Enough warm up! It is time for a proper Swiss chess problem:
Task:
Consider the Swiss KNN-K endgame: All pieces except for the two kings and two white knights have been traded and a neutral (no immediate threats on either side) position has been reached. In regular chess this is a theoretical draw: Assuming best play from both sides white despite being two pieces up cannot force check mate. But what about Swiss chess? Is the Swiss king + 2 Swiss knights vs Swiss king endgame winnable or a draw? Please back up your answer by summarising the successful side's strategy.
By "summarising" I mean: Give just one or two example variations demonstrating each major step the strategy may consist of. I'm not asking for an exhaustive search tree
Note: This may look rather daunting at first sight but Swiss rules actually make it much easier to analyse than the standard chess KNN vs K
Swiss chess primer:
In Swiss chess, the advantage in terms of mobility of a centrally placed piece over a piece in the corner is compensated for by opening up additional squares a marginalised piece has access to. This applies to all pieces except rooks and pawns. To keep rules simple, the queen like in standard chess is a bishop+rook even though that does mean it is a bit weaker on edge-of-the-board squares.
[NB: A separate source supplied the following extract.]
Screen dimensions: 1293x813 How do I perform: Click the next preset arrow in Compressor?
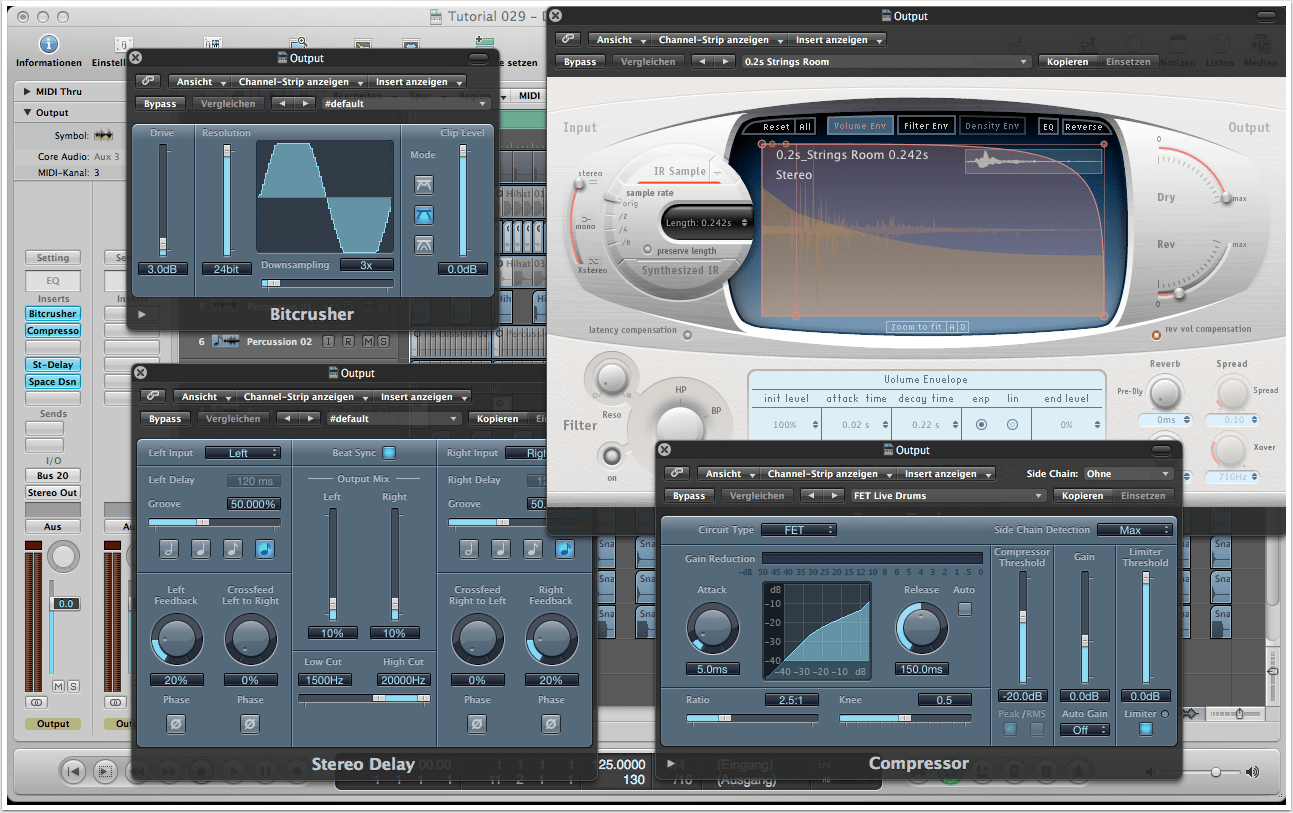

Credit to @AxiomaticSystem for the following streamlined description of Swiss moves:
Movements ending at the starting square are implicitly forbidden
The King may either take a diagonal step, or make an orthogonal jump. This jump can skip at most as many squares as the number of edges the King is on.
A bonk is a unit move (knight leap for the Knight, diagonal step for the bishop), except if this move would take them to a square off the board, the piece moves to the closest on-board square instead.
A Knight can always bonk. In addition, if it's in the corner, it can also take a diagonal step .
A Bishop can always move as normal. If the number of possible normal moves (assuming otherwise empty board) is smaller than the maximum, 13, then the bishop can also bonk off the nearest edge. (If the Bishop is on one of the long diagonals there are two nearest edges and both are allowed.) This extension is, however, capped at 13 possible moves total, meaning that if necessary the longest bonk moves are pruned.
The Queen moves like a Rook or Bishop.
Here are some animated gifs, showing the full set of legal moves from a representative set of squares for the Swiss knight, the Swiss bishop, the Swiss queen and the Swiss king. If you need more info, please comment or find some at the other Swiss chess posts.
Hint:
Note that due to the "asymmetric" way the Swiss king moves it is sometimes possible for a Swiss king to give check to the other Swiss king. Not very royal behaviour, admittedly, but useful to know.